> SELECTED EXCERPT

====

Ellerin said the 2003 SARS outbreak was a “scary time,” but it was more limited in scope and significantly less contagious than COVID-19.
SARS largely affected Asia, where the virus originated, but it quickly spread to North America, South America, and Europe. In the United States, eight people became infected, the CDC said.
Similarly to SARS, MERS was first reported in Saudi Arabia where all later cases originated. Within the United States, only two people ever tested positive, both infections occurring in 2014.
“You can look at these three coronaviruses like a triangle, with MERS at the top,” Dr. Ellerin explained. “MERS kills around a third of people who are infected, SARS about a handful. COVID-19 is at the base of that triangle. There are more people who get it but on an individual basis, it isn't as fatal."
Compared to SARS and MERS, COVID-19 appears to have a lower mortality rate than the other two diseases (the World Health Organization estimated 3.4% but others have been much lower). MERS, on the other hand, is around 34% and SARS - 10%. Unlike the two previous coronaviruses, which have been described by physicians and epidemiologists as less transmittable, COVID-19 spreads with more efficiency and is able to infect more people, public health officials said.
Dr. Robert Glatter, an emergency physician at Lenox Hill Hospital in New York City says SARS was able to be spread 10-14 days after symptoms developed , typically when most people were already isolated in hospitals. But with COVID-19, viral loads are high early in the course of the disease, typically in the first 3-5 days -- when people are less likely to have admitted or isolated – making transmission to other persons more likely, Glatter said.
Contagion is a characteristic COVID-19 shares with the H1N1 virus. Unlike COVID-19, influenza has been described by physicians as an old enemy, one that comes every year, and despite causing thousands of deaths per season, has become so familiar to people it no longer causes the level of fear we are seeing with novel coronavirus, experts say.
From October 2019 to the beginning of March 2020, the CDC estimates that 22,000 - 50,000 people have died of the flu. But with the presence of antiviral drugs and annual vaccines, measures of protection have been established against the flu that Ellerin believes have desensitized people to it.

====

> SUPPLIED ENTRIES
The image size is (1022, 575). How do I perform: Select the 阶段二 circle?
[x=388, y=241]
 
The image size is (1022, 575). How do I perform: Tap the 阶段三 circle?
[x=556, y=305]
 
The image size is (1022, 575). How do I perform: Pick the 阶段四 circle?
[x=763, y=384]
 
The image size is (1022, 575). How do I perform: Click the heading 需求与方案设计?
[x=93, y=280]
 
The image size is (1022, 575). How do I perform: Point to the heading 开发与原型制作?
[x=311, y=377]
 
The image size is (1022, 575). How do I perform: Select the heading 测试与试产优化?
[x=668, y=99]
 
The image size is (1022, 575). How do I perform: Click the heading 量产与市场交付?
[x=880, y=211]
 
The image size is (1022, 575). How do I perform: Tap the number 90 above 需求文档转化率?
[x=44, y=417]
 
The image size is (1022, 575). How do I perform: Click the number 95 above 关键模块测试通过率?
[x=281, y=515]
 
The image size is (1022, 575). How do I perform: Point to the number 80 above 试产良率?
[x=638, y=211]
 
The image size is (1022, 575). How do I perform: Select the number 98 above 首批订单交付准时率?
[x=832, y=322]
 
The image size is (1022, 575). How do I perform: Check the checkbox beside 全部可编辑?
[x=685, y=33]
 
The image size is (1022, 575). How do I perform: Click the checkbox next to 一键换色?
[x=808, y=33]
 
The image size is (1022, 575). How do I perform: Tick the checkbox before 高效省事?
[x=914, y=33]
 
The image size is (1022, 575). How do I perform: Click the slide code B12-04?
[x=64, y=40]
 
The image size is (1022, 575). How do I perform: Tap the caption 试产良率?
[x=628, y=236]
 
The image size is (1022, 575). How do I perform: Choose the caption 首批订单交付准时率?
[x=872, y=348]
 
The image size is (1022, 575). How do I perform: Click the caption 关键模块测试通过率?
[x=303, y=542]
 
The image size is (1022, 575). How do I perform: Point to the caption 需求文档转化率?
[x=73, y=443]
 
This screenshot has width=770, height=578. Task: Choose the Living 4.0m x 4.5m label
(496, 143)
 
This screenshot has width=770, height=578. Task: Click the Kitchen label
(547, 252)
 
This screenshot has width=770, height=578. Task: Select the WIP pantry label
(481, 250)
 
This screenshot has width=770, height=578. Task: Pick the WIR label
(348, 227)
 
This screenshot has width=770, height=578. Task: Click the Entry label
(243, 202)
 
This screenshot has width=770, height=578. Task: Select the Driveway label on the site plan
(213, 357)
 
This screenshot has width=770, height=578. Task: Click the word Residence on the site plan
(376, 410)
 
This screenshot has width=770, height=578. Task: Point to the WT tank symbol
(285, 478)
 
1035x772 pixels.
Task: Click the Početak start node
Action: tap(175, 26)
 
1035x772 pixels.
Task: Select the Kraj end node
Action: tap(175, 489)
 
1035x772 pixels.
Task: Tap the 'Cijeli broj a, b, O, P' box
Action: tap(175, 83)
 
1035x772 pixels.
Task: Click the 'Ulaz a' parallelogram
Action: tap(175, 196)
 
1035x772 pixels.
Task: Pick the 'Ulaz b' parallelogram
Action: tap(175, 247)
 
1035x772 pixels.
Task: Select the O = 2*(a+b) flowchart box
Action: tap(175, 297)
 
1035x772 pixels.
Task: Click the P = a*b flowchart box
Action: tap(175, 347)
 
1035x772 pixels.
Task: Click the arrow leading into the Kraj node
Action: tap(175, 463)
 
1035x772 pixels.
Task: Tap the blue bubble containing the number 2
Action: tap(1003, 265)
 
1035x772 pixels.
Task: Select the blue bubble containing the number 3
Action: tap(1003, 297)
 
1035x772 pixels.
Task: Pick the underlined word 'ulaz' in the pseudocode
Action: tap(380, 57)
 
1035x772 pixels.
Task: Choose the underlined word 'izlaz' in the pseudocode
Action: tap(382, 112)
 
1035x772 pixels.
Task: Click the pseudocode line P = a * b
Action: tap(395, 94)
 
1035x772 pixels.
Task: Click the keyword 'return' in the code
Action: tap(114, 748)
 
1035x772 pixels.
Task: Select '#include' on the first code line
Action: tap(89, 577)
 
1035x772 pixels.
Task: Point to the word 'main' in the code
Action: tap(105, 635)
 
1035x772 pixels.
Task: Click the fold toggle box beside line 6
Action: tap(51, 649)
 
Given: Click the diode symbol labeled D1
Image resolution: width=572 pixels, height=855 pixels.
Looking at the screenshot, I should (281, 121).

====

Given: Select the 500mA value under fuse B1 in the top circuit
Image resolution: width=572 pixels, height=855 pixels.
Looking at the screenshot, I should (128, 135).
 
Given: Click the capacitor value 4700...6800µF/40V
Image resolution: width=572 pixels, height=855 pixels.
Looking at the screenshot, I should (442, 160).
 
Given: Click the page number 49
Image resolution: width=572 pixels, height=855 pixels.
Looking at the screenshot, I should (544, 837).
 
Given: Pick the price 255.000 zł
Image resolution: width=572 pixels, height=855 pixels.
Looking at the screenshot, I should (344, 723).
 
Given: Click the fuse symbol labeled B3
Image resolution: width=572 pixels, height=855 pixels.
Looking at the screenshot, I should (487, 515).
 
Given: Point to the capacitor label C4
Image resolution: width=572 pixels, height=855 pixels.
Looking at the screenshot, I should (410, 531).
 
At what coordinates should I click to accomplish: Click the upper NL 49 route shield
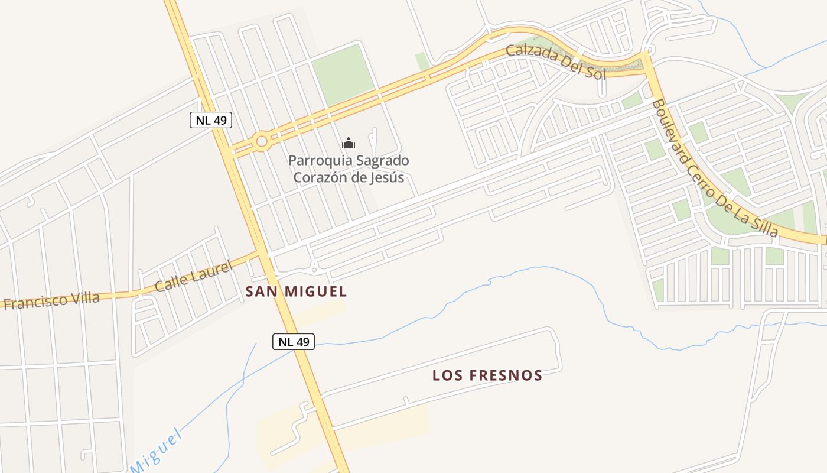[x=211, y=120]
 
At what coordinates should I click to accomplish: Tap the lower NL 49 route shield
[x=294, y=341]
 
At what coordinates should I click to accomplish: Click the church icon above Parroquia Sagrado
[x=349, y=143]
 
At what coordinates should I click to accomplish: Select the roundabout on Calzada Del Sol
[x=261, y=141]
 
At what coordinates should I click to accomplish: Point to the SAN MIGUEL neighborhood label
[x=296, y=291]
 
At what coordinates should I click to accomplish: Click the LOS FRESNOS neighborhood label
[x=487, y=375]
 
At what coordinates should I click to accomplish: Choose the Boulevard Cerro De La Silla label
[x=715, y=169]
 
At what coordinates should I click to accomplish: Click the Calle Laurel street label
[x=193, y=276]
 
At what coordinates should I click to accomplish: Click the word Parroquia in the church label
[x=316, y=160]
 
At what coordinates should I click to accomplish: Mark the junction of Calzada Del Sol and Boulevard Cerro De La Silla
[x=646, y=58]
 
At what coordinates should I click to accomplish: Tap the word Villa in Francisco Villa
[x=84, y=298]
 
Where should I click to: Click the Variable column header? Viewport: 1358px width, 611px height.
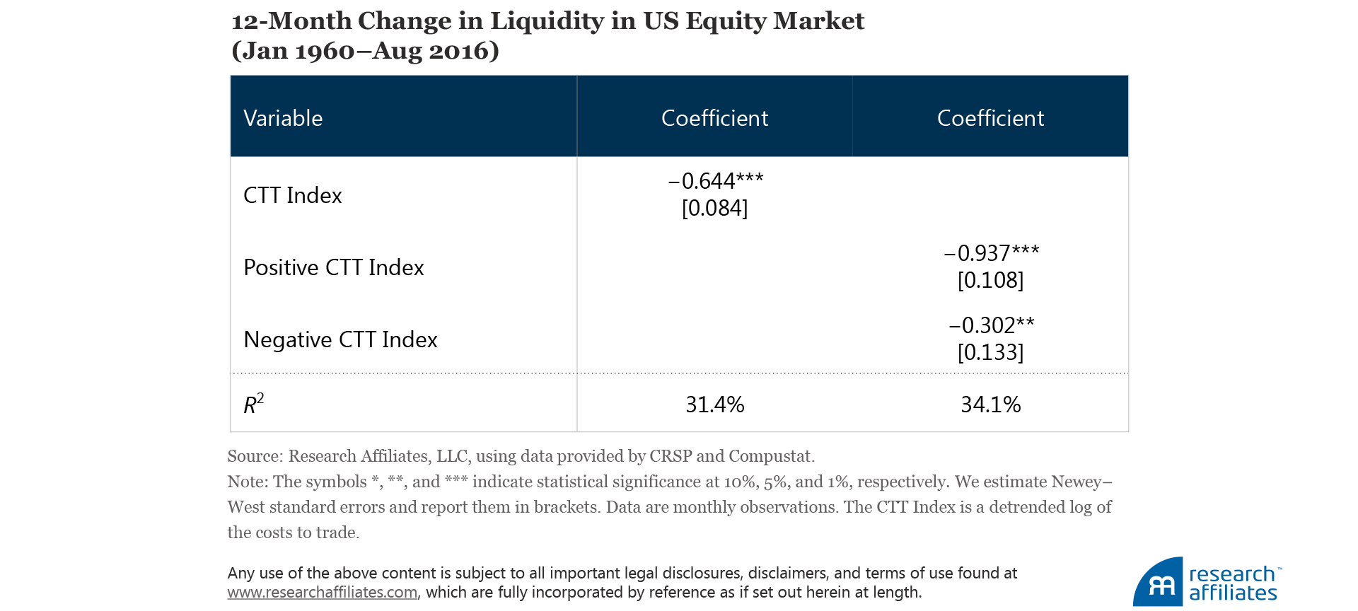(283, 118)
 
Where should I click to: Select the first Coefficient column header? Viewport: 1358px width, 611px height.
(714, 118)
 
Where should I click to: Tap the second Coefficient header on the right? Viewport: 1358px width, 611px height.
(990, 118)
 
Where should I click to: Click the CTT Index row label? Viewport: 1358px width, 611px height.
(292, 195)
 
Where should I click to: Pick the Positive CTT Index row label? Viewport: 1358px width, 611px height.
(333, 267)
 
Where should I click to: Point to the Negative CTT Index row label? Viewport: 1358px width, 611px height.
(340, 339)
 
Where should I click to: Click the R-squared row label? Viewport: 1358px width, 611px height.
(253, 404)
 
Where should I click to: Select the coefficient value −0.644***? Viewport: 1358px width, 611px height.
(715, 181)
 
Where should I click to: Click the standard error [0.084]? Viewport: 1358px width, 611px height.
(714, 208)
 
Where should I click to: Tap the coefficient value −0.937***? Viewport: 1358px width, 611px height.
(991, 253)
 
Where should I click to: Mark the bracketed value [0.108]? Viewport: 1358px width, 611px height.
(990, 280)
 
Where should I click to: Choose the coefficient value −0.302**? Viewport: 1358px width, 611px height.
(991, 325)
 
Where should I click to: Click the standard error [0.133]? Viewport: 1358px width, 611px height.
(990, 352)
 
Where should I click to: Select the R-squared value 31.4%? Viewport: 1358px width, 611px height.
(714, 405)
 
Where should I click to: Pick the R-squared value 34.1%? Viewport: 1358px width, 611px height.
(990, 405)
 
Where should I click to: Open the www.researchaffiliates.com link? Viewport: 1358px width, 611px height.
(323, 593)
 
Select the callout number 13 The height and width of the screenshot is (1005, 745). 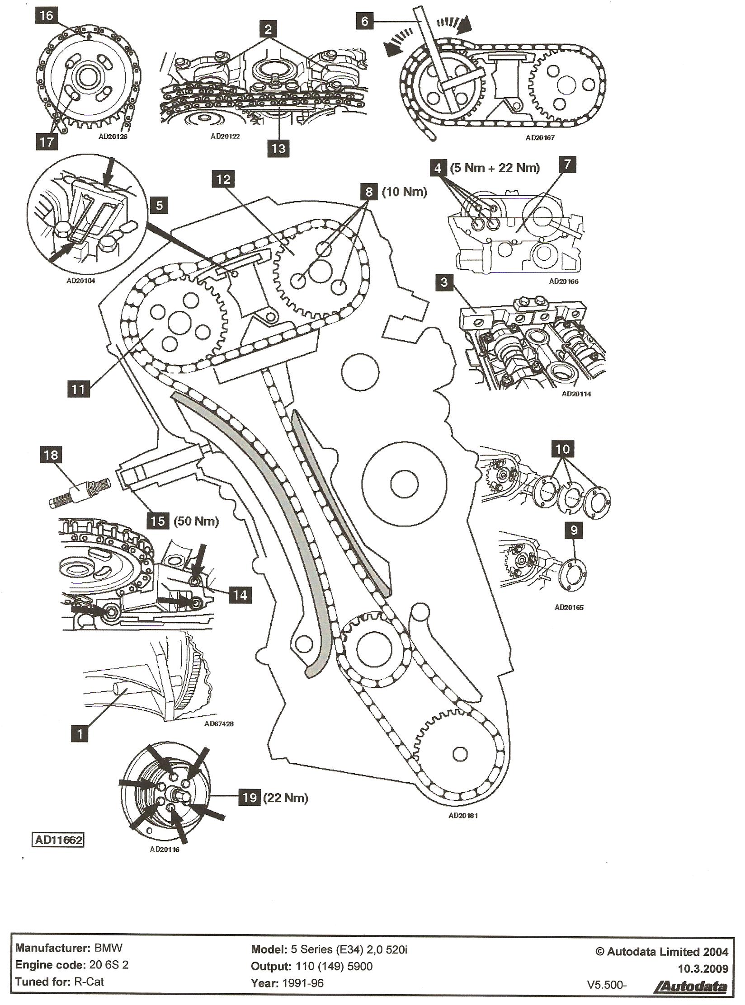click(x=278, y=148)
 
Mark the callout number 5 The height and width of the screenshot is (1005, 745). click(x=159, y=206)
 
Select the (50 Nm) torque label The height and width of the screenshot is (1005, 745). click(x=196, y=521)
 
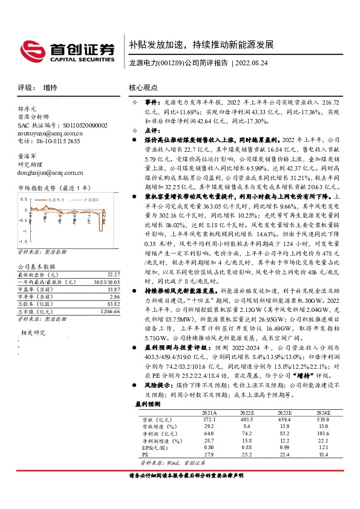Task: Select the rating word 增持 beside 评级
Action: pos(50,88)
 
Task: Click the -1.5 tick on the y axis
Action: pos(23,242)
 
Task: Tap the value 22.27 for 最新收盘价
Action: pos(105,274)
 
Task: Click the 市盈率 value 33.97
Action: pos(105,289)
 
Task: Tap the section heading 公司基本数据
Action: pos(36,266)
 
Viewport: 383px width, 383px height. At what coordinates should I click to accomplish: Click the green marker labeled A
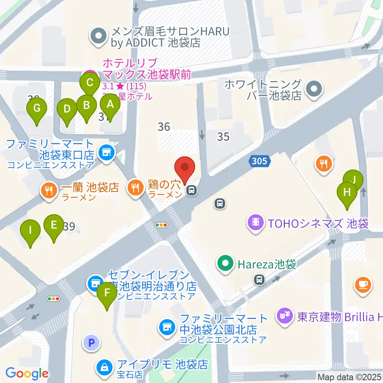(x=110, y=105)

====

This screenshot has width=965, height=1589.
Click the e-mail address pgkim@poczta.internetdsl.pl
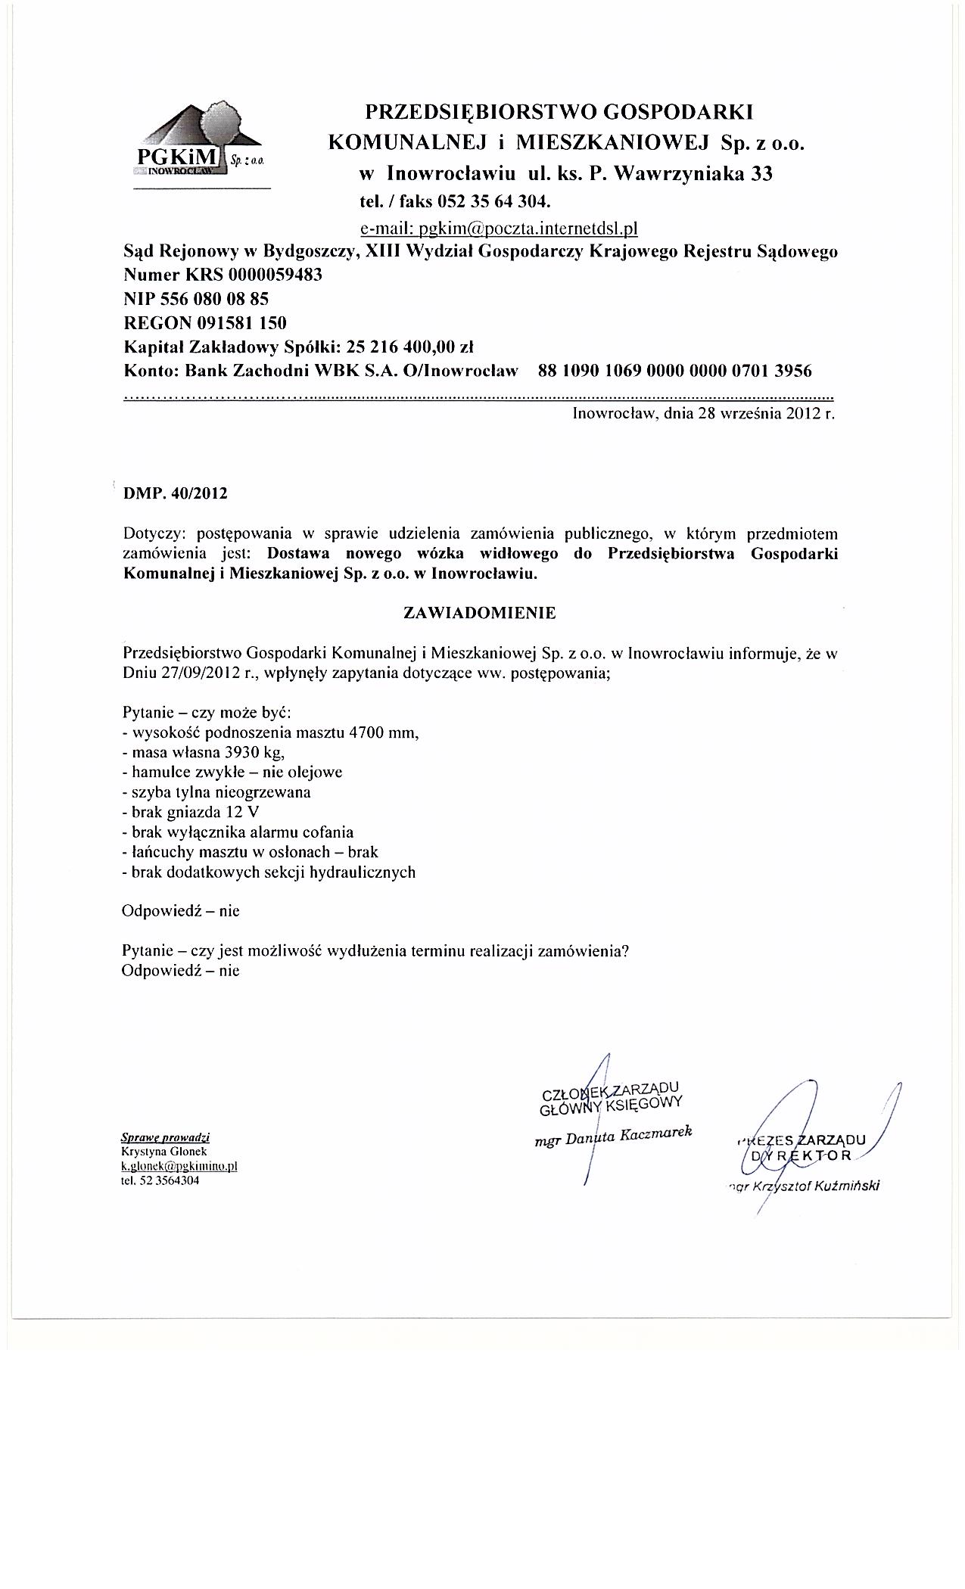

====

> TASKS TO PERFORM
(a) In the text comparing COVID-19 with earlier outbreaks, how many people in the United States ever tested positive for MERS?
(b) Pick up the text comparing COVID-19 with SARS, MERS, and the flu right after its final sentence and keep writing it.

> RESPONSES BY ITEM NUMBER
(a) Two people, both infected in 2014.

(b)
COVID-19 remains a different case.
Dr. Marybeth Sexton, an assistant professor of medicine in the division of infectious disease at Emory University said COVID-19 is closer to us, and it does not have available vaccines and remedies like other illnesses.
“For the average American, this is different from prior outbreaks because COVID-19 is more likely to touch their lives. There was fear watching the news of Ebola in West Africa, but here, we could see a large percentage of the U.S. population getting affected," she said. "There’s no baseline immunity like the flu. This virus is hitting home more so than others have.”
With COVID-19 spreading throughout states and communities, restrictions, event cancellations, and store closures have disrupted daily life in a way physicians agree is unparalleled. Actions such as hoarding hand sanitizer, Clorox wipes, and masks have been reported by medical professionals as measures never before seen taking place.
“As is common with a new disease that has mortality associated with it, people are nervous, and it can lead them to do things that are fear based like hoarding masks which is not in their, or anyone else’s, best interest,” Sexton said.
Despite the challenges in dealing with COVID-19, physicians like Amler and Sexton believe that along with hospitals and healthcare professionals, the public is being educated about washing their hands and practicing social distancing. The protocols established now, they say, will survive into the future when newly discovered respiratory infections must be faced.